Response: Thank you for your detailed feedback and guidance. We noticed a continued reference to an assumption raised in a prior revision. While we previously deflected from addressing this in the previous response, we recognize the need to clarify this assumption now. This assumption seems to introduce bias to the manuscript review process. This manuscript is not part of any thesis. Three of the four contributing authors are experienced professors of paediatric dentistry with over 15 years of academic and research expertise. In addition, they are globally recognised top researchers on ECC (Zhai L, Kong J, Zhao C, Xu Y, Sang X, Zhu W, Yao N. Global trends and challenges in childhood caries: a 20-year bibliometric review. Transl Pediatr. 2025 Jan 24;14(1):139-152. doi: 10.21037/tp-24-415.). The objective of this work is to generate new insights into the etiology of ECC and stimulate further research in this field.

 

Regarding the analogy to smoking, we would like to clarify that the paper does not claim that unsafe sanitation, inadequate handwashing, ambient particulate matter, household air pollution, or unsafe water are directly analogous to smoking as causal factors for ECC. Instead, we explored mechanisms by which smoking may influence ECC development.
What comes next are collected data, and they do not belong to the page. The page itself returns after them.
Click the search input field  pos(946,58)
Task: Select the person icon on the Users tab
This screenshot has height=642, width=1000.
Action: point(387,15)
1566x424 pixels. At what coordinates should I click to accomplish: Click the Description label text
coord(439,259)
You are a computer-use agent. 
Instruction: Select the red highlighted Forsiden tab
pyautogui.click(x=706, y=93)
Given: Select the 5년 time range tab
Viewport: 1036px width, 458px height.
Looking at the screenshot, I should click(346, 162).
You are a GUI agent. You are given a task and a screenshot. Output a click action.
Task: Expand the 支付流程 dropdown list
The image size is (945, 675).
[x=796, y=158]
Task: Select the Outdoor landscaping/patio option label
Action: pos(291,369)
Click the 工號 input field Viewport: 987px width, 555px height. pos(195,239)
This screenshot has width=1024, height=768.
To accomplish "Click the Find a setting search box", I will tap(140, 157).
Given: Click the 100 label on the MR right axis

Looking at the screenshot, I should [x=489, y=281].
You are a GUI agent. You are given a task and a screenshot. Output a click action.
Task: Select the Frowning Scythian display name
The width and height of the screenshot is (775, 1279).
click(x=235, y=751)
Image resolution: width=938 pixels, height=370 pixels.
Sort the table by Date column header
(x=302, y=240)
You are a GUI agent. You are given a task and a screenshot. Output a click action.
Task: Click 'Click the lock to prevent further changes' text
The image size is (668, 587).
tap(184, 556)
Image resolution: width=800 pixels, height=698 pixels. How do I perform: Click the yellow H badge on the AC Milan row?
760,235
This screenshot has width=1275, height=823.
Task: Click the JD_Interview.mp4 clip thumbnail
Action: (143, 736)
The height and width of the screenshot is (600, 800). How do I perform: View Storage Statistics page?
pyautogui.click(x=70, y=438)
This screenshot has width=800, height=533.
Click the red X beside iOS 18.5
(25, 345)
Specifically, the paper discusses how nicotine disrupts ameloblast function, leading to compromised enamel, alters the oral microbiome by suppressing mucosal immunity and promoting Streptococcus mutans colonization, and impairs salivary gland function, resulting in reduced buffering capacity and saliva flow. These pathways collectively lower the threshold for cavitation and accelerate ECC progression in primary teeth. We acknowledge the importance of citing original research to strengthen proposed connections between environmental factors and ECC, and the manuscript cited references 30, 46-50 for this purpose.

 

  1. You repeat the sentence „ For children 0-9 years old, behavioural risk factors such as nutrition-related factors, including wasting underweight, and stunting, known to be associated with ECC”.  I would repeat, the ECC does not exist in children at that age. After editing the paper, it would be possible to review that.

Response: We fully agree that ECC does not occur in children aged 6–9 years. The referenced age bracket (0–9 years) includes younger children (0–5 years) who are affected by ECC. In addition, the data is about primary teeth, which is the focus of ECC. The sentence referred too in the reviewers’ comment was intended to highlight behavioural risk factors (e.g., nutrition-related factors such as wasting, underweight, and stunting) that are known correlates of ECC, not to suggest that ECC itself occurs in older children. We have opted to retain the sentence and are truly grateful for the insightful comments and thorough review of our manuscript. The quality has improved from the insights shared.